• DATA SHOWN
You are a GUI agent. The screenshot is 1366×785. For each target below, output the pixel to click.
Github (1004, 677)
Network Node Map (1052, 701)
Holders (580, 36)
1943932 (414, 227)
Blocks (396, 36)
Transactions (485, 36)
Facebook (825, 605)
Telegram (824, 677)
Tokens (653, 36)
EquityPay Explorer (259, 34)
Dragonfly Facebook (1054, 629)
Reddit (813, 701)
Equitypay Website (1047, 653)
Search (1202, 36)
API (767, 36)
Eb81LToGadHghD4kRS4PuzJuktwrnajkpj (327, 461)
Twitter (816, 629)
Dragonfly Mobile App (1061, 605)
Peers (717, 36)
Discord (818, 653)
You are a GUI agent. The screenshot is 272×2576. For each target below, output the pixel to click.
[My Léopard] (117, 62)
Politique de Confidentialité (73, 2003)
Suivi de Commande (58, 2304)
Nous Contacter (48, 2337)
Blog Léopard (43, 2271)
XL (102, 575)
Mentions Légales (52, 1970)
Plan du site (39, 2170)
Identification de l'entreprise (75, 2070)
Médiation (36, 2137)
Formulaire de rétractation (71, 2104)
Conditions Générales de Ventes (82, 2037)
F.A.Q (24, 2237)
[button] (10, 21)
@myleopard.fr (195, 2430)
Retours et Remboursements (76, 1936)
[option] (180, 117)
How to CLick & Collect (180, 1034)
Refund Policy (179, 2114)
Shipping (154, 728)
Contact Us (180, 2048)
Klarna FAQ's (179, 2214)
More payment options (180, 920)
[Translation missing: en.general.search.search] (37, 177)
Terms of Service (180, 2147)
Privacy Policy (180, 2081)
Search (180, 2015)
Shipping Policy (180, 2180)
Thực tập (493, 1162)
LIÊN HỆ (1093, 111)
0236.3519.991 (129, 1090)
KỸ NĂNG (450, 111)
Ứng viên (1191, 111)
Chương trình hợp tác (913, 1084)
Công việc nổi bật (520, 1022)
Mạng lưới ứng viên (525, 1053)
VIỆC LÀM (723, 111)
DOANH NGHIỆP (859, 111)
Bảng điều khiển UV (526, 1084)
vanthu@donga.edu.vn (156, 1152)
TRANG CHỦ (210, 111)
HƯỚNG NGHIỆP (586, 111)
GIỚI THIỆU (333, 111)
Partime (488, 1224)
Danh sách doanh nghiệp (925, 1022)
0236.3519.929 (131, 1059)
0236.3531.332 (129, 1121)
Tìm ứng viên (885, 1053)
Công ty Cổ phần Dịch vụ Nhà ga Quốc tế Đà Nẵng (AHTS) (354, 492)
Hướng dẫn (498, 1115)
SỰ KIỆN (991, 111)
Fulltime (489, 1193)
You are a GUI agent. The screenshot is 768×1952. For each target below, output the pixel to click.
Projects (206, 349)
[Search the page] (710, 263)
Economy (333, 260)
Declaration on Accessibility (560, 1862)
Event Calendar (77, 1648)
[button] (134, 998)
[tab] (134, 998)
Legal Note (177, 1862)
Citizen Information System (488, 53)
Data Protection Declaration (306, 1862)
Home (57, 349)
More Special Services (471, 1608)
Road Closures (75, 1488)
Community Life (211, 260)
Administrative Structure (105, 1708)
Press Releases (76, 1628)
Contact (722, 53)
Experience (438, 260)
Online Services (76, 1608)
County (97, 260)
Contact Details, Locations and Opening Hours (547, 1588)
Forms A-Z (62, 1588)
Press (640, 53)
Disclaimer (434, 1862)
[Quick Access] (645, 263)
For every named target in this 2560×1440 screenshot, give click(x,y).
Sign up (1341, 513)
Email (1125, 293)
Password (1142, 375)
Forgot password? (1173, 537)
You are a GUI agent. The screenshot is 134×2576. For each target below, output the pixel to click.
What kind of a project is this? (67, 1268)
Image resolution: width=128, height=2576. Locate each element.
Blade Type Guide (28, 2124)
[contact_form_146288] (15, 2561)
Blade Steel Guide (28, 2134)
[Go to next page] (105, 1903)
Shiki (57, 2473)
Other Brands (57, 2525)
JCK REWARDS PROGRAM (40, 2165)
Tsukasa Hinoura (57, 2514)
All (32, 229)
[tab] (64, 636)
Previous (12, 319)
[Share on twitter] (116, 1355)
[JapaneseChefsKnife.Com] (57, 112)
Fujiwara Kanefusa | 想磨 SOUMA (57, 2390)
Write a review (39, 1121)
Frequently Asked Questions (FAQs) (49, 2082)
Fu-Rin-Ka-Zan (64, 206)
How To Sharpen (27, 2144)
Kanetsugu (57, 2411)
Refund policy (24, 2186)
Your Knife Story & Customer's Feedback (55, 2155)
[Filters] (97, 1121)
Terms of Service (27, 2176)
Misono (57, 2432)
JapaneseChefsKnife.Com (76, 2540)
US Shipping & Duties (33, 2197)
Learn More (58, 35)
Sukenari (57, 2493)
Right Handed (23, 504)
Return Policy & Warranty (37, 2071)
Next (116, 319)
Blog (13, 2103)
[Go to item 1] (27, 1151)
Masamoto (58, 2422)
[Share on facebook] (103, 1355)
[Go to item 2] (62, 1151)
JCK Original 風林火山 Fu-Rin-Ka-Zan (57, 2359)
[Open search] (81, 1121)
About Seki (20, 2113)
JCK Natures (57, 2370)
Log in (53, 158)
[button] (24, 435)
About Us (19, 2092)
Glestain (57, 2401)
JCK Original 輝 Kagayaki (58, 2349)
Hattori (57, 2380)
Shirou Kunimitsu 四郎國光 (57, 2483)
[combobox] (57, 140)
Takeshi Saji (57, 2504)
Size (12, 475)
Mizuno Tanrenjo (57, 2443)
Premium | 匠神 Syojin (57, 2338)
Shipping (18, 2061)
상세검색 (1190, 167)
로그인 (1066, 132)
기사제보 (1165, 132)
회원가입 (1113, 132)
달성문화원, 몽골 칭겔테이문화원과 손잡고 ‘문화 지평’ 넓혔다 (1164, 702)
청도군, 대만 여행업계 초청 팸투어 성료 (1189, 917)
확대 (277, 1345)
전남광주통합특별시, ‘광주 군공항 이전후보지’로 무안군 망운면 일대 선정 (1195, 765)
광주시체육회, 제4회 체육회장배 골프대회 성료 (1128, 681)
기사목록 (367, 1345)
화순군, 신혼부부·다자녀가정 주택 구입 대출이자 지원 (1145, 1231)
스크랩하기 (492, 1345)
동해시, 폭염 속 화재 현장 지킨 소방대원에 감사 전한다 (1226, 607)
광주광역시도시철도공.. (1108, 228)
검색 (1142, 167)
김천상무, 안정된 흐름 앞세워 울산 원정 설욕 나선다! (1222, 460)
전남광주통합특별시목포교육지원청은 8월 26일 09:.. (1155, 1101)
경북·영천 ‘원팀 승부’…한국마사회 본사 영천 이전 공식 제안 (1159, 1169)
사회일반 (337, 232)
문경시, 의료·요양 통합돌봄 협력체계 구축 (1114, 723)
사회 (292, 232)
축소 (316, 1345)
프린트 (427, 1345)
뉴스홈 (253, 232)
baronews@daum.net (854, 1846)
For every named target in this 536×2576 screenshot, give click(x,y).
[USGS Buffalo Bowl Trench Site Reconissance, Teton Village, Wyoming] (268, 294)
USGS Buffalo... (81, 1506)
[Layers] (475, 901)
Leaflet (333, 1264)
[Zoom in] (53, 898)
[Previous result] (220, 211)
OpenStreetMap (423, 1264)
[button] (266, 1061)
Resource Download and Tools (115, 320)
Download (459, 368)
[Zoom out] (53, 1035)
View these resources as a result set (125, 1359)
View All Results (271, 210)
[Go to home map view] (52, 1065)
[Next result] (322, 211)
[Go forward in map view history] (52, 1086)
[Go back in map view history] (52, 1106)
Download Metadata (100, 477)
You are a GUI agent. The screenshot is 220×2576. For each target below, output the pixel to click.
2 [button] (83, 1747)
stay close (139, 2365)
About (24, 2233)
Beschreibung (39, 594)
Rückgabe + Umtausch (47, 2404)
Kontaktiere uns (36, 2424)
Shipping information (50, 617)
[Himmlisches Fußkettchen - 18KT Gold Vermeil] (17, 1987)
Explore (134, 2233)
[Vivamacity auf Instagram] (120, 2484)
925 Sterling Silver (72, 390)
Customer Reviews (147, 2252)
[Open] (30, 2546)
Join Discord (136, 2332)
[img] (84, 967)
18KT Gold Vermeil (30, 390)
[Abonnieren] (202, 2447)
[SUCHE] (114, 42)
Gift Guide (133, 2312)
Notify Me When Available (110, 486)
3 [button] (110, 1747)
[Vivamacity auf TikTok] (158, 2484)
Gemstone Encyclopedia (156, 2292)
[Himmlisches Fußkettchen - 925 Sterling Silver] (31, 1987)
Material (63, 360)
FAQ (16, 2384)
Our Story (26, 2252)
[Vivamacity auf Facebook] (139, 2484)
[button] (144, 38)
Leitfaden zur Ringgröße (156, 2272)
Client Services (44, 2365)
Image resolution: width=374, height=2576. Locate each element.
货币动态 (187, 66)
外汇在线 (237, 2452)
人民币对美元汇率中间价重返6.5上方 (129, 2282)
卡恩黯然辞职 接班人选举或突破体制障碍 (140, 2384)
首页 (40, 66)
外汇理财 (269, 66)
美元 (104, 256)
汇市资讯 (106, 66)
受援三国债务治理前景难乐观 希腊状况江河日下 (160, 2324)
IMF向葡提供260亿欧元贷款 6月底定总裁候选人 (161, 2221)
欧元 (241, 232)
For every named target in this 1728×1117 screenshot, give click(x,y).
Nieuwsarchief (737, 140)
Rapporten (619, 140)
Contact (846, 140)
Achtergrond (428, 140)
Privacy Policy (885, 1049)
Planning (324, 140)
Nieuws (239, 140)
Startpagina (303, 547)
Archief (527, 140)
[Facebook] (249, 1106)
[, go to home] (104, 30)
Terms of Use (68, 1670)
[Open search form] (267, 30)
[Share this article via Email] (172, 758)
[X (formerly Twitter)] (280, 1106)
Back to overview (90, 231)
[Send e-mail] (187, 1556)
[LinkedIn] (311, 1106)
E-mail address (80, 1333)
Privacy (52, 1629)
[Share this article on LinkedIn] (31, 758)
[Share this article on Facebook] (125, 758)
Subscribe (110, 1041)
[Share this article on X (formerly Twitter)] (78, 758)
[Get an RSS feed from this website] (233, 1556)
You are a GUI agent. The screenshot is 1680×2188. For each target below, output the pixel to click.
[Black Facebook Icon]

• EXERCISE INSTRUCTIONS
Copy out the records in the stretch from the line containing "[Next result] (322, 211)" through the line containing "欧元 (241, 232)", request lines included, with every coordinate in the answers multiplied by 1.6 and rounded to a whole number, halves rounded up. Leave every other number as it is, and give only those lines.

• TASK OUTPUT
[Next result] (515, 338)
[Go forward in map view history] (83, 1738)
[Go back in map view history] (83, 1770)
Download Metadata (160, 763)
You are a GUI agent. The screenshot is 220×2576. For each target below, output the pixel to click.
2 [button] (133, 2795)
stay close (222, 3784)
About (38, 3573)
Beschreibung (62, 950)
Rückgabe + Umtausch (75, 3846)
Kontaktiere uns (58, 3878)
Shipping information (80, 987)
[Himmlisches Fußkettchen - 18KT Gold Vermeil] (27, 3179)
Explore (214, 3573)
[Vivamacity auf Instagram] (192, 3974)
925 Sterling Silver (115, 624)
Customer Reviews (235, 3603)
[Open] (48, 4074)
Join Discord (218, 3731)
[img] (134, 1547)
18KT Gold Vermeil (48, 624)
[Abonnieren] (323, 3915)
[SUCHE] (182, 67)
Gift Guide (213, 3699)
Notify Me When Available (176, 778)
3 [button] (176, 2795)
[Vivamacity auf TikTok] (253, 3974)
Gemstone Encyclopedia (250, 3667)
[Himmlisches Fußkettchen - 925 Sterling Silver] (50, 3179)
Material (101, 576)
FAQ (26, 3814)
Our Story (42, 3603)
[Vivamacity auf Facebook] (222, 3974)
[button] (230, 61)
Leitfaden zur Ringgröße (250, 3635)
Client Services (70, 3784)
Image resolution: width=374, height=2576. Locate each element.
货币动态 (299, 106)
外汇在线 (379, 3923)
人民币对美元汇率中间价重返6.5上方 (206, 3651)
卡恩黯然辞职 接班人选举或突破体制障碍 (224, 3814)
首页 (64, 106)
外汇理财 (430, 106)
美元 (166, 410)
汇市资讯 (170, 106)
受援三国债务治理前景难乐观 希腊状况江河日下 (256, 3718)
IMF向葡提供260亿欧元贷款 6月底定总裁候选人 (258, 3554)
欧元 (386, 371)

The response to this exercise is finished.